The first offline summit since 2020 of BRICS, a group named after the world's five leading emerging economies—Brazil, Russia, India, China and South Africa—was held in Johannesburg, South Africa, in August. Key agenda items discussed included closer cooperation and the expansion of the group's membership.
The BRICS mechanism originated with the BRIC concept coined by Jim O'Neill, Chief Economist of financial services giant Goldman Sachs, in 2001. The First BRIC Summit was held in Russia in 2009 before South Africa joined a year later and debuted at the 2011 BRICS Summit in China.
At this year's summit, leaders agreed to invite six more countries—Argentina, Egypt, Ethiopia, Iran, Saudi Arabia and the United Arab Emirates—to become members as of January 1, 2024. As the BRICS concept gains increasing recognition, the group has become an important force in shaping the international landscape.
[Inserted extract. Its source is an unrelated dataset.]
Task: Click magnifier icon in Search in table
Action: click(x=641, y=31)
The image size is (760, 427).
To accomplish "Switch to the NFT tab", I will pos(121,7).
The charm of BRICS stems from the independence, equality, openness and inclusiveness it promotes. Successful BRICS cooperation brings confidence to developing countries that hope to accelerate their development while maintaining their independence. Since the very beginning, the BRICS mechanism has been guided by the principle of dialogue without confrontation and partnerships instead of military alliances. BRICS countries are committed to observing the purposes and principles of the UN Charter, international law and basic norms governing international relations.
BRICS nations do not gather in an exclusive circle; they believe in injecting positive energy into the world as they develop. Since it proposed BRICS Plus, a framework that promotes cooperation between the BRICS members and other developing economies, in 2017, China has reiterated its support for expanding the group. Its recent expansion is an indication of the high hopes pinned on it by the Global South and the international community at large.
BRICS countries therefore have a responsibility to make a contribution to world peace and stability. China is ready to work with its partners, carry forward the tradition of independent diplomacy and uphold international equity and justice. Together they aim to push for a multipolarization process that better reflects the interests of the developing countries where the vast majority of the people in the world reside.